List of tasks>
(1) In the post about illness and randomness, why do people so often tell the sick that diet is the way to beat cancer? Explain in one to three sentences.
(2) Quote the post about illness and randomness word for word, from "I was reading" up to and including "get cancer, too.".

Reading text>
━━━━━━━━━━━━━━━━━━━━━━━━━━━━━━
The hardest thing about having multiple sclerosis and my husband having colon cancer is sometimes not actually what we’re experiencing, but that everyone else has this magical thinking about serious illness. And of course, they want to share their magical thinking with you.
I found this article that offered a lot of insight into how the randomness associated with cancer makes people feel a loss of control. In response to that loss of control, they turn to things they can control, namely diet. So you get a lot of advice from people who insist that the way to beat cancer (or MS, for that matter) is through diet. Note that these usually aren’t people who actually have cancer themselves, they’re just afraid of it.
But overall, cancer is still ultimately random in who it affects, who recovers from it, and who dies from it. That’s absolutely terrifying to realize that you don’t have control over something that is affecting you so profoundly.
Multiple sclerosis is much the same. On the one hand, it can rarely kill you (but secondary infections due to treatment itself can), but on the other hand, it also has no cure. There’s some anecdotal evidence that diet can affect it but there’s no scientific agreement about it.
I’m admittedly bitter about dietary changes being presented as a cure-all because I place a lot of blame on that for my husband’s cancer going undetected for so long. Part of that delay was a combination of stereotypical male avoidance of doctors and expensive health insurance.
But the surgical oncologist who did his surgery said it looked like he had years of undiagnosed ulcerative colitis that turned into cancer. And during all those years when he was suffering, he just kept giving up more and more foods, buying into documentary woo about dietary cures. I blame myself for bringing a lot of that documentary woo into our house, since I wrote for the natural health industry for so long.
He largely gave up drinking milk in his teens and was a vegetarian for many years. He spent the past 10 years or so gluten-free. He pretty infrequently ate processed meat. By all accounts, although he did not have a perfect diet, it was free of most of the things the woo-sayers tell you to give up. And he still got cancer anyway.
The randomness of cancer is scary. In fact, that’s the aspect I still find scariest, since I’m a recovering control freak with anxiety that I’m learning to manage.
I was reading cancer forums in hopes of finding support but instead they freaked me out. I read about one person whose husband died of colon cancer (itself scary to read) who ended up also being diagnosed with it herself, which then made me worry about myself as well. Just because I have MS doesn’t mean I won’t get cancer, too.
But MS is also random. Will I be one of the people who loses some mobility but otherwise lives an okay life? Will I someday find some gainful employment I can do? Or will I be one of the ones who ends up in a nursing home in my fifties?
People are just as bad about telling people with MS that diet is the cure as they are to people with cancer. Yet in one of the groups I follow for people with MS, a woman just yesterday said that she followed a vegan, sugar-free, gluten-free diet for years and her MS still got worse anyway.
The randomness of illness sucks. There’s no other way to put it. You can and should do things to try to be healthy. Healthy habits never hurt. But there’s no guarantee that they’ll prevent anything from getting worse. That’s how randomness works.
I’m really, really tired of woo peddlers saying that an alkaline diet or apricot seeds will cure cancer or a low-fat diet will cure MS (or alternately, a low-carb, high-fat diet…not like low-fat and high-fat are complete opposites or anything.)
The hardest part of being sick is how little control you have over it. But when people insist that you do have control over it if you just do the right things, that skirts the line awfully close to blaming people for being sick.
━━━━━━━━━━━━━━━━━━━━━━━━━━━━━━
Stored data>
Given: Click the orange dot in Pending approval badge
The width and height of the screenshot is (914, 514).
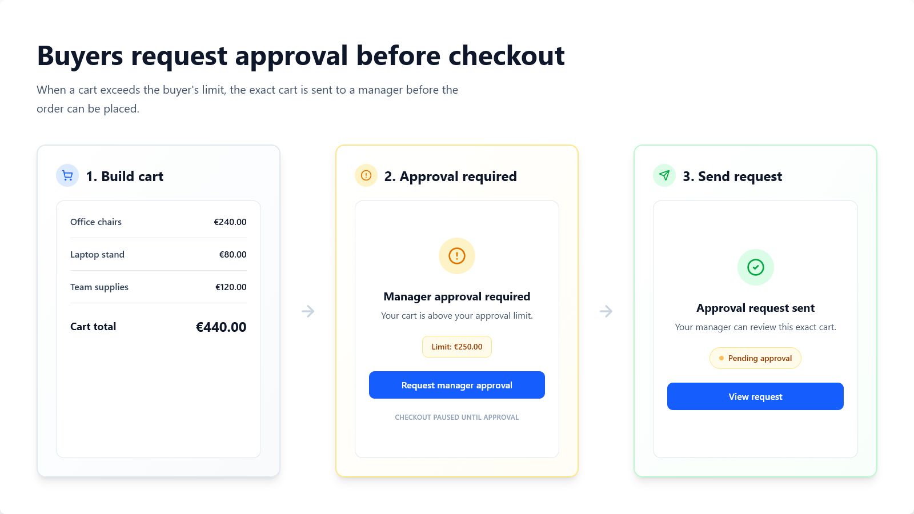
━━━━━━━━━━━━━━━━━━━━━━━━━━━━━━
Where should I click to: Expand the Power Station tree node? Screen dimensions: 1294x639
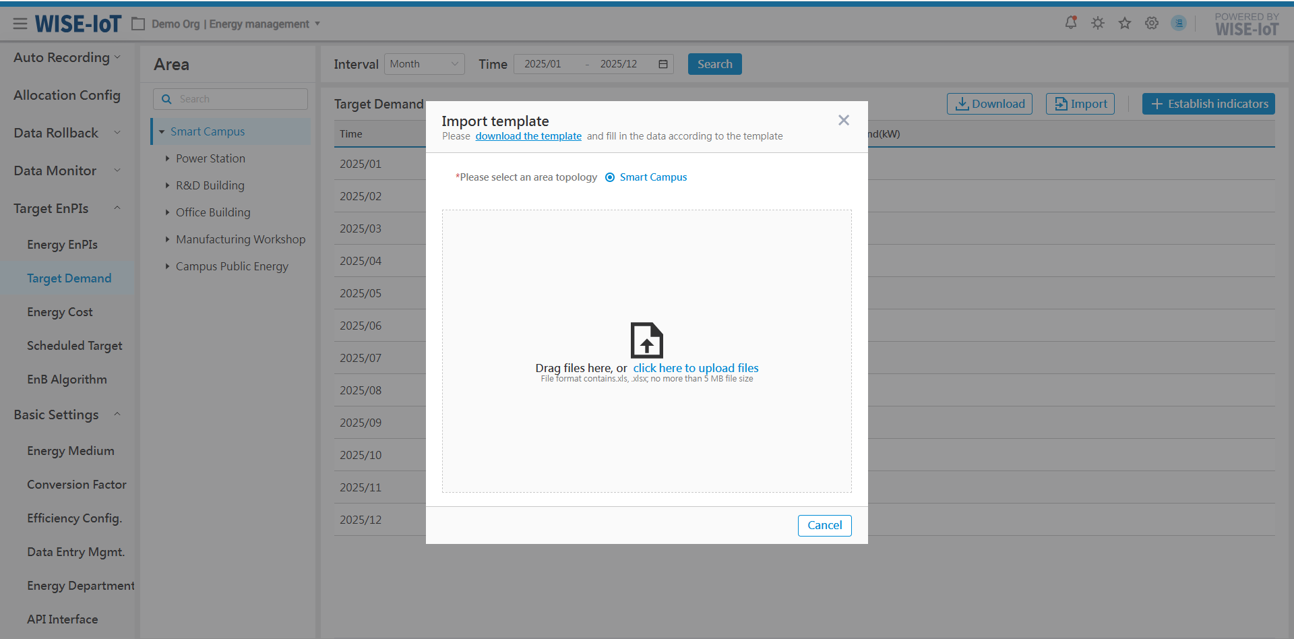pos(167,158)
━━━━━━━━━━━━━━━━━━━━━━━━━━━━━━
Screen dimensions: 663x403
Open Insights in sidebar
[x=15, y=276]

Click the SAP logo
━━━━━━━━━━━━━━━━━━━━━━━━━━━━━━
Answers per task>
(1) The randomness of cancer makes people feel a loss of control. To cope, they turn to something they can control, namely diet. Such advice usually comes from people who don't have cancer themselves but are afraid of it.

(2)
I was reading cancer forums in hopes of finding support but instead they freaked me out. I read about one person whose husband died of colon cancer (itself scary to read) who ended up also being diagnosed with it herself, which then made me worry about myself as well. Just because I have MS doesn’t mean I won’t get cancer, too.